Task instructions - For the entries that follow, produce an exact copy with no pictures in it.

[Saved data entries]

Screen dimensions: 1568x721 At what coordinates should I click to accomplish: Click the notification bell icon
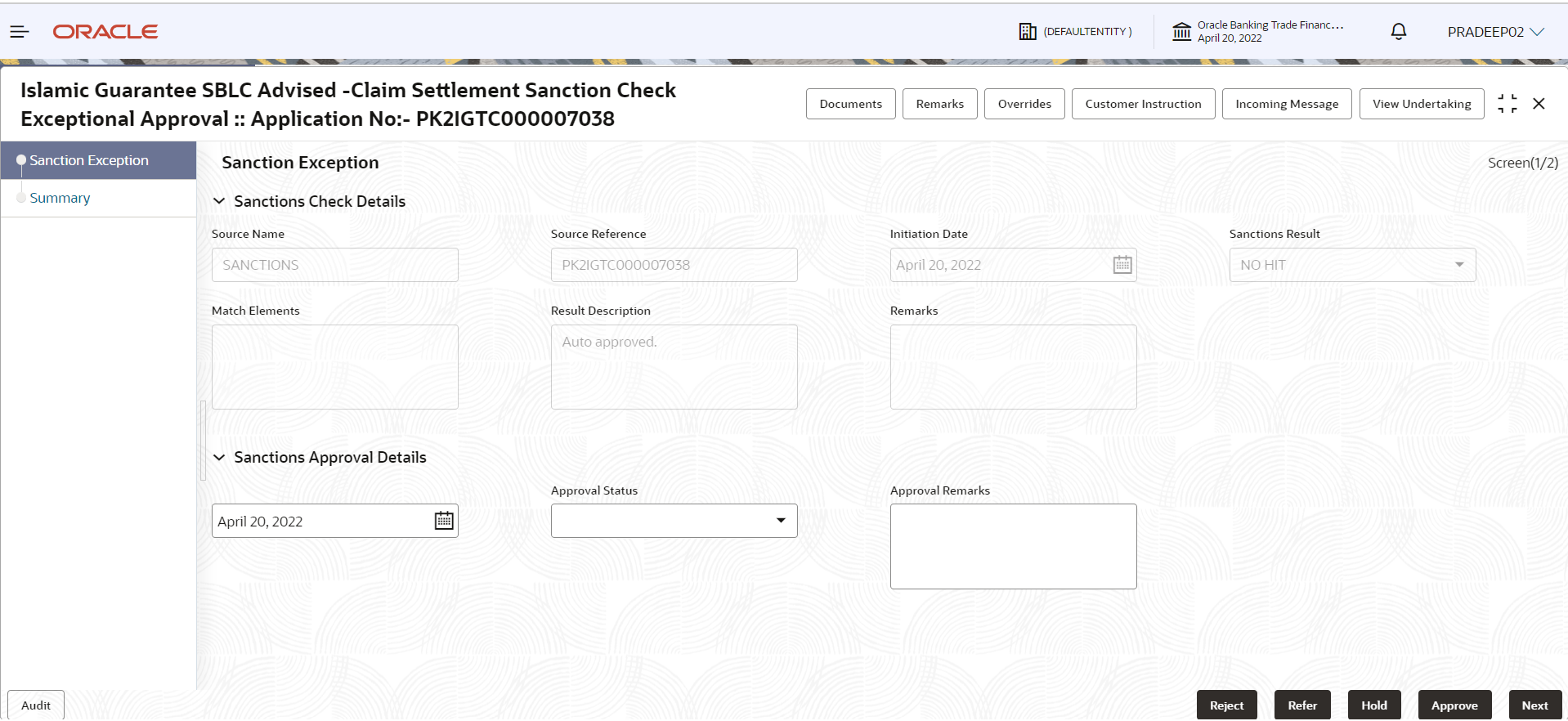(x=1399, y=32)
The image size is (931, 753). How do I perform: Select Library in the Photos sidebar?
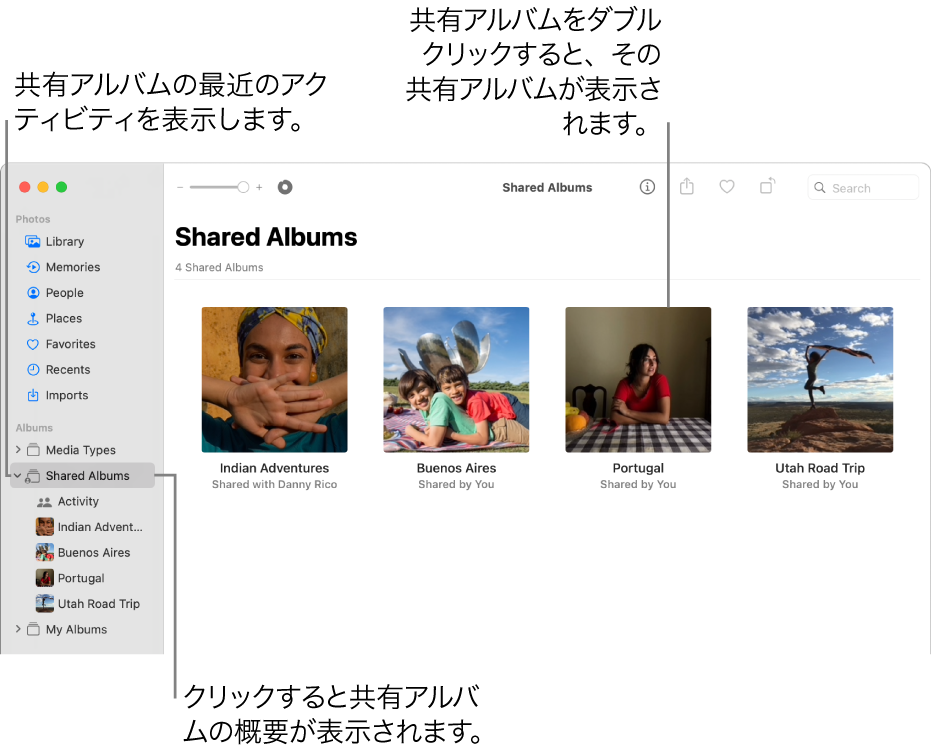[33, 241]
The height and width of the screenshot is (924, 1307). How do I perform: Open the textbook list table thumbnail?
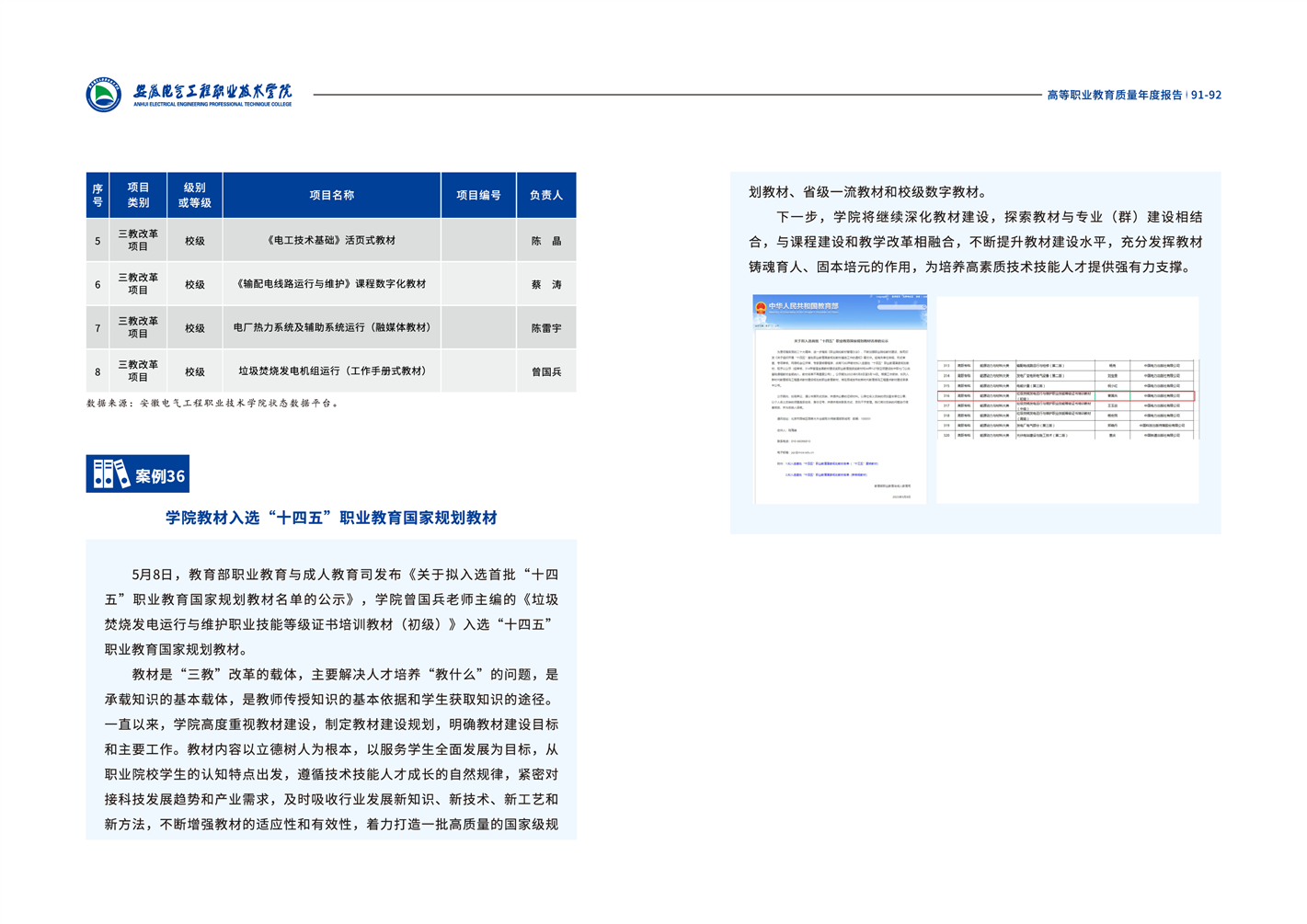1067,399
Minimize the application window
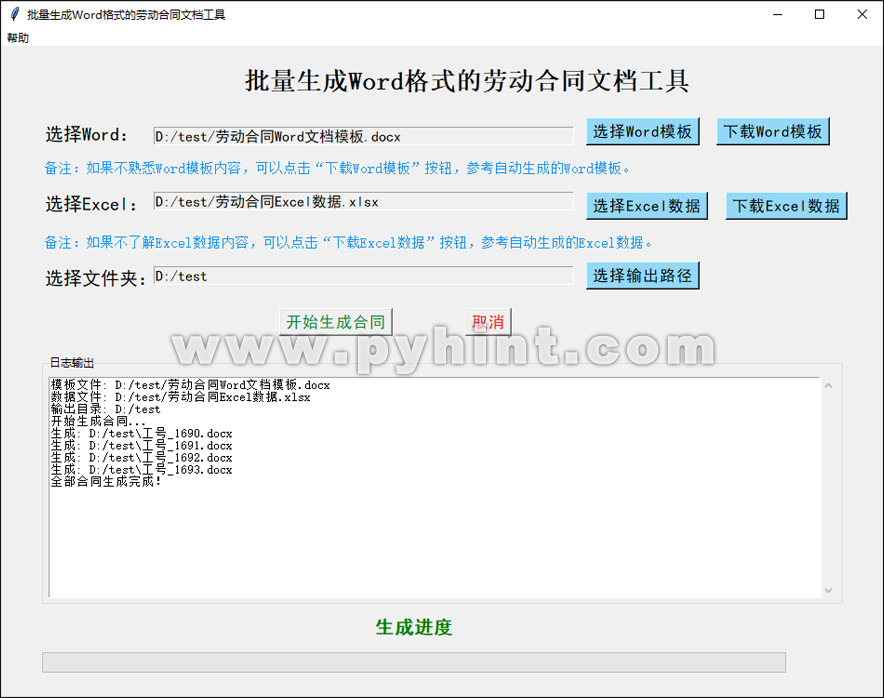The width and height of the screenshot is (884, 698). pos(773,14)
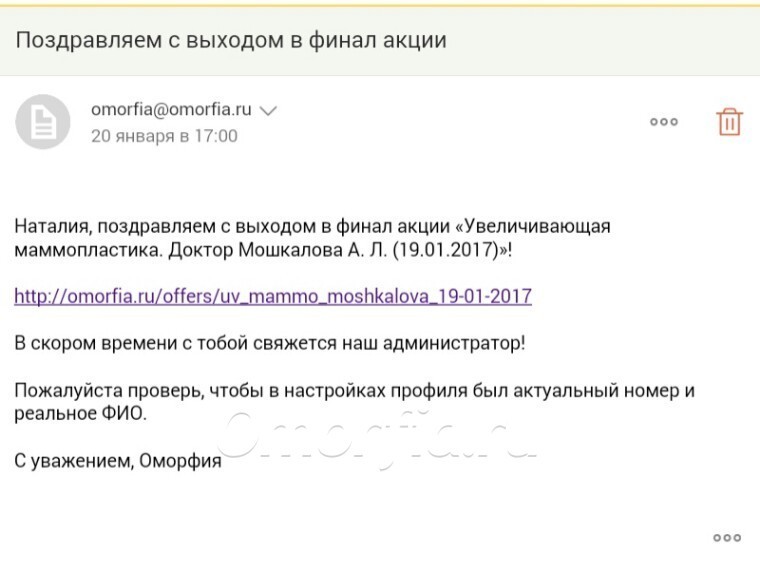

Exercise output -
Screen dimensions: 1568x721 At what coordinates should I click to accomplish: Click the notification bell icon
(x=1399, y=32)
The image size is (931, 753). How do I perform: Select Library in the Photos sidebar?
[33, 241]
The height and width of the screenshot is (924, 1307). How do I perform: Open the textbook list table thumbnail?
1067,399
Minimize the application window
The width and height of the screenshot is (884, 698). pos(773,14)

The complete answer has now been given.